:: Task requirements ::
Rewrite the lines as a numbered list, starting at the line containing "has width=1512, height=811." and running through the last line, and leave out any blank lines.

:: Records provided ::
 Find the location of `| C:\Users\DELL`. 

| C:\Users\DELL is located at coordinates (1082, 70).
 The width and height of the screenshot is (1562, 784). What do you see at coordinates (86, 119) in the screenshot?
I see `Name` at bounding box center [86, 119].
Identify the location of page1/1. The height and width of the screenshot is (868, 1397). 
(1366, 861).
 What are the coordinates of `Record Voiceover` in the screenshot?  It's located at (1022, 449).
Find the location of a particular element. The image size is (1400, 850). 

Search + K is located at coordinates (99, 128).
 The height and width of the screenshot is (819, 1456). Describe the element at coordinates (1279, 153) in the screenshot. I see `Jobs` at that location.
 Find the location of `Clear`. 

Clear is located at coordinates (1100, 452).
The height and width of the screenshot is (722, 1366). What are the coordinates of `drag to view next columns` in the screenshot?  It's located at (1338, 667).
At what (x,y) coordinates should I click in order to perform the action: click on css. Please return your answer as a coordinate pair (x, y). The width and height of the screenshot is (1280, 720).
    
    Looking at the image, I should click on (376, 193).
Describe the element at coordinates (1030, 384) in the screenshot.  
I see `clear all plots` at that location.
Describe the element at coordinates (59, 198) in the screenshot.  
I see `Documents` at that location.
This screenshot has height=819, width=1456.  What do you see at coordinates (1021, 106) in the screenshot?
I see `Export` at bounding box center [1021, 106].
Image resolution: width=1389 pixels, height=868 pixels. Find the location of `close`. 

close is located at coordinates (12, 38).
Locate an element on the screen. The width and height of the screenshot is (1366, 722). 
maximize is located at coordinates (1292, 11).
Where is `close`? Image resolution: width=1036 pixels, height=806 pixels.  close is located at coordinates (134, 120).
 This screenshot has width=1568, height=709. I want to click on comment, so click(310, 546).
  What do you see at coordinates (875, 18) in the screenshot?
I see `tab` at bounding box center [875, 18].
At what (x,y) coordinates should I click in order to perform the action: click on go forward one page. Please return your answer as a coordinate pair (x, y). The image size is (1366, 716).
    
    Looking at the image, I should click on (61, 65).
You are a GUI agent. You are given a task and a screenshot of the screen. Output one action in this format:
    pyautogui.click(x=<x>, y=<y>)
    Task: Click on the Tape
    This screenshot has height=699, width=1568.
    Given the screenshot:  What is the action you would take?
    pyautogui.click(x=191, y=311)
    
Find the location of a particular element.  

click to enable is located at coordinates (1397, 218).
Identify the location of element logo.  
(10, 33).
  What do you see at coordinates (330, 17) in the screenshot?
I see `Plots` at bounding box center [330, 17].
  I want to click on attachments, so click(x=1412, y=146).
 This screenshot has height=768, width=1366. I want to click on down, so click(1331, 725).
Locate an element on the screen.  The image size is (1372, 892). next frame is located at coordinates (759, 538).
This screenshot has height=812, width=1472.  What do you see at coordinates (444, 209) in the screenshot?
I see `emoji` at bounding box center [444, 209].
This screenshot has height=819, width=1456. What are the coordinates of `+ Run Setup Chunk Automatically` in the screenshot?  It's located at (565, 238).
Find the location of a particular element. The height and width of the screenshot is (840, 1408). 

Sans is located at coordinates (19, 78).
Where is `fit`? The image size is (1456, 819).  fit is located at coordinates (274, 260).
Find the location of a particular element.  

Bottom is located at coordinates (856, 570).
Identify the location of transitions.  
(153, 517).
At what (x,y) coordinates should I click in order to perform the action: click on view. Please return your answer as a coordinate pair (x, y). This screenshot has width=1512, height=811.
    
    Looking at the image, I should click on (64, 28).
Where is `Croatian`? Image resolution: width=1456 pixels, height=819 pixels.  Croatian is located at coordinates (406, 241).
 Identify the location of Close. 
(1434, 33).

:: Exercise output ::
1. At what (x,y) coordinates should I click in order to perform the action: click on view. Please return your answer as a coordinate pair (x, y). This screenshot has width=1512, height=811.
2.     Looking at the image, I should click on (64, 28).
3. Where is `Croatian`? Image resolution: width=1456 pixels, height=819 pixels.  Croatian is located at coordinates (406, 241).
4.  Identify the location of Close. 
5. (1434, 33).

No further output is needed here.